To be done:
Copy out every line of the entries below word for word, leaving out the pictures.

** Begin Listing **

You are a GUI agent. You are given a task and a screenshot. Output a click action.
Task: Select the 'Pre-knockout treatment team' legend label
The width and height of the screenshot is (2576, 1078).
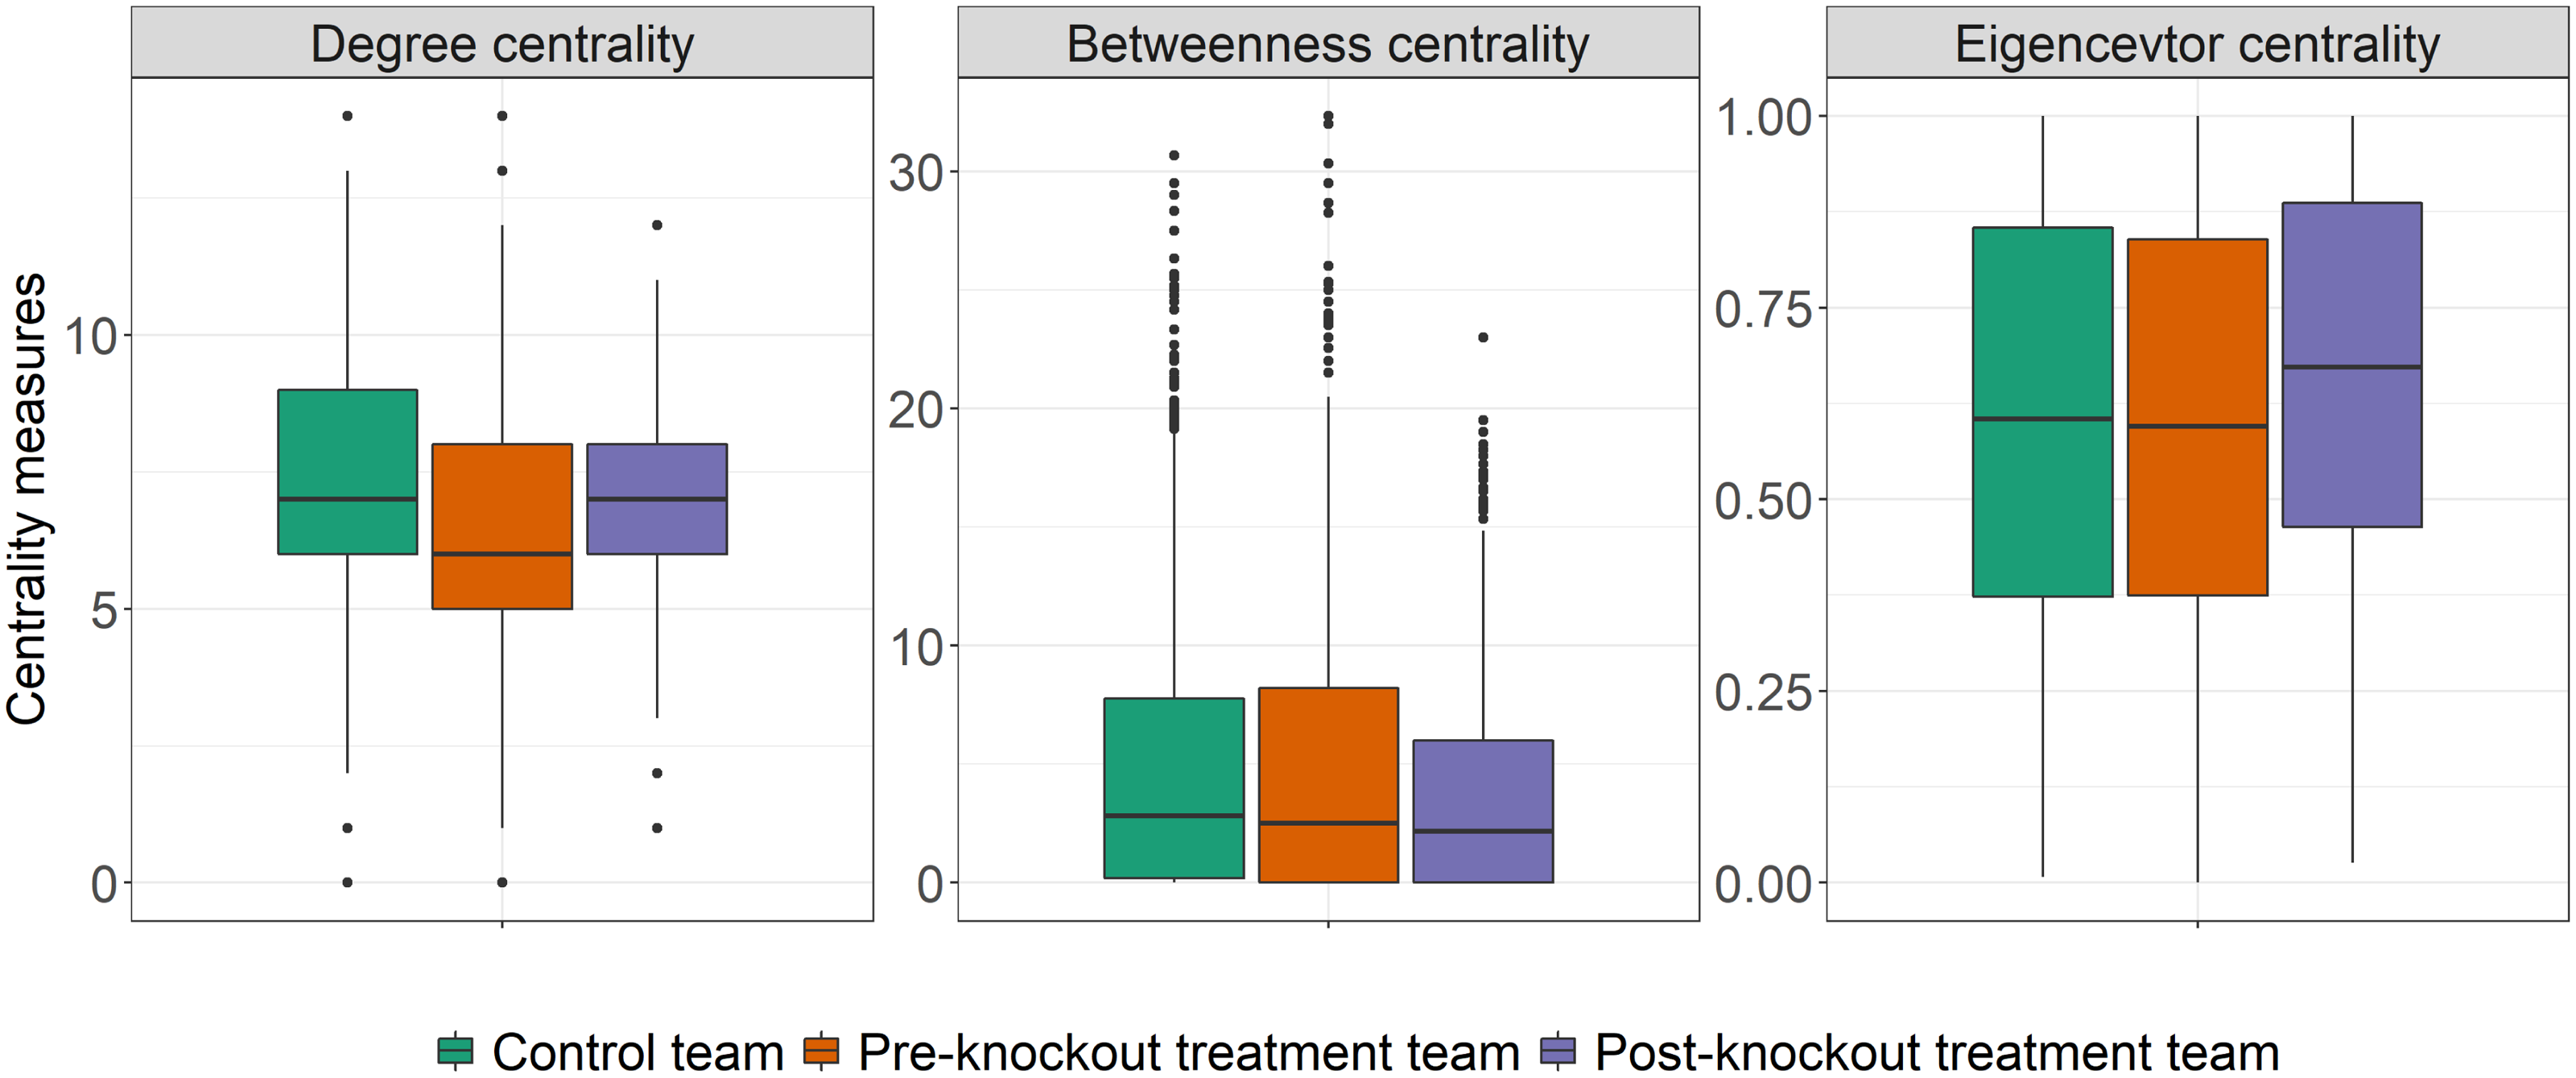pyautogui.click(x=1188, y=1052)
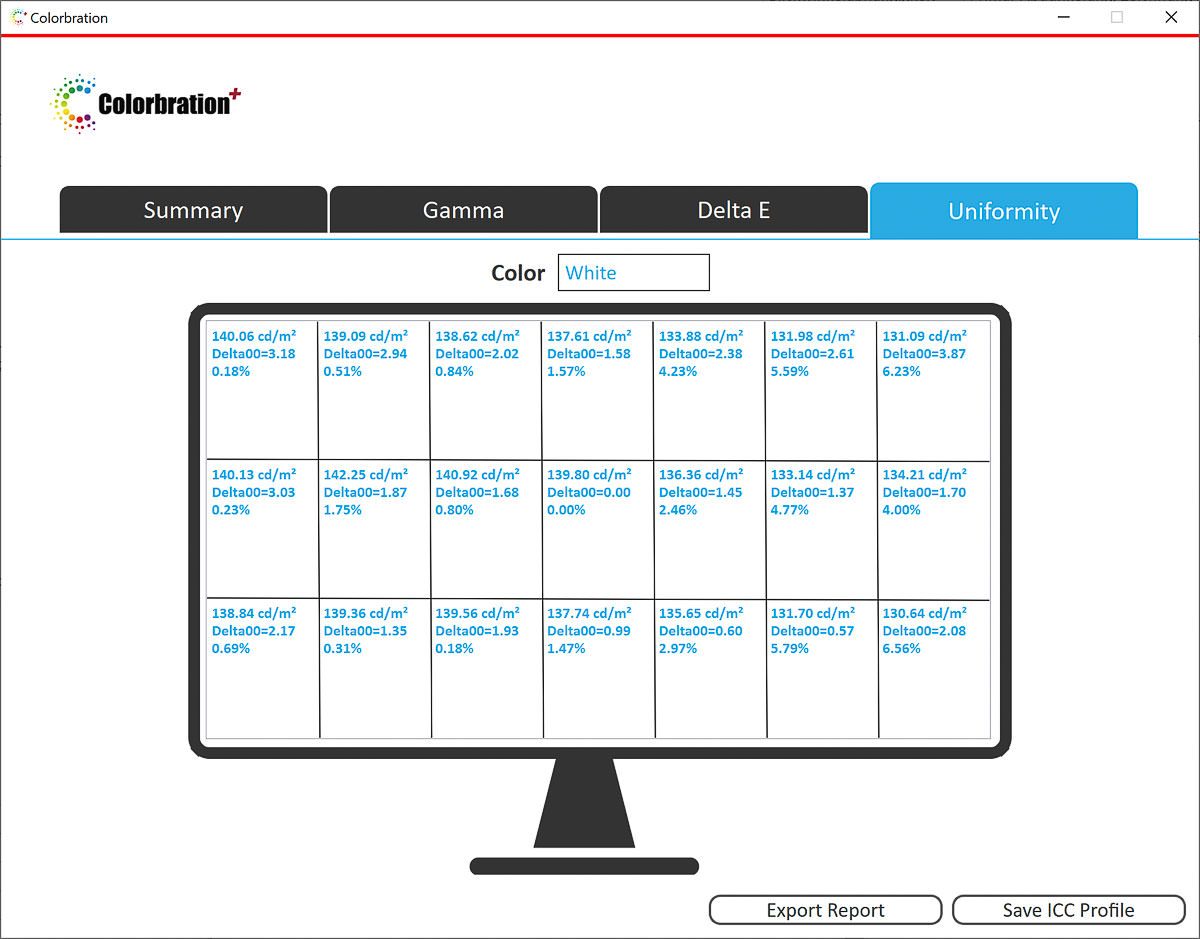Switch to the Summary tab
This screenshot has height=939, width=1200.
(193, 210)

** End Listing **

In response:
You are a GUI agent. You are given a task and a screenshot. Output a click action.
Task: Select the 'Pre-knockout treatment team' legend label
The width and height of the screenshot is (2576, 1078).
pyautogui.click(x=1188, y=1052)
Switch to the Summary tab
This screenshot has height=939, width=1200.
(193, 210)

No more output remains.